FAA’s response to RTCA TF5
In late January 2010, the FAA issued its response to the RTCA Task Force 5 recommendations of September 2009. The FAA’s response is a thorough, point-by-point enumeration of commitments it’s making to address the RTCA recommendations. The responses thoughtfully address the recommendations and show some creativity by introducing some fresh approaches to old problems. As an example, the FAA’s response includes a discussion about the change in handling controller operational errors (OE). You have to go back about five years to recall that OEs seemed to be growing at a disconcerting rate (this was probably more visible internally than externally to the FAA). As a result, the FAA “declared war” on OEs. They were going to be hunted down and exterminated. While obvious in hindsight, at the time no one seemed to care about the potential impact of the “war on OEs” on efficiency. If you’re a controller and there’s no reward for increasing throughput, but a harsh penalty for any infraction of the separation standard, including the most common but least worrisome 2.9 nm in-trail separation, what are you going to do? You spread out the traffic, so you never have an OE. But, what does that do to traffic? It drops the acceptance rate and reduces capacity during busy periods. This FAA response takes credit for changes it instituted last summer. The FAA now reports OEs by removing specific employee identification and has implemented a systematic, non-punitive method of identifying, evaluating and correcting potential safety hazards. The process includes the controller union as an integral part of the process. There are technologies that are being introduced as well to simplify the task of merging, spacing and separating aircraft. But, the non-technical change in handling OEs is likely to have the most far-reaching effects. It’s an example of the kind of change that can make a huge difference in the way the system functions. Change can happen quickly and inexpensively, yet produce tremendously beneficial results.
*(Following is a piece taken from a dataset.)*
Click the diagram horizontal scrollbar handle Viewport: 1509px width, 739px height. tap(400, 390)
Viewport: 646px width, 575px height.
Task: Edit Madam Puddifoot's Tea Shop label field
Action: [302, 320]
This blog is already several times longer than a respectable blog entry, so let’s end it here for now. We’ll pick it up again and discuss where in NextGen we might expect to see verifiable, measureable benefits. Without question, there are many opportunities to generate clear, substantial benefits in the near term. But, as you can see, benefits can be elusive, since there are numerous ways of falling off the tightrope if you don’t know the ropes.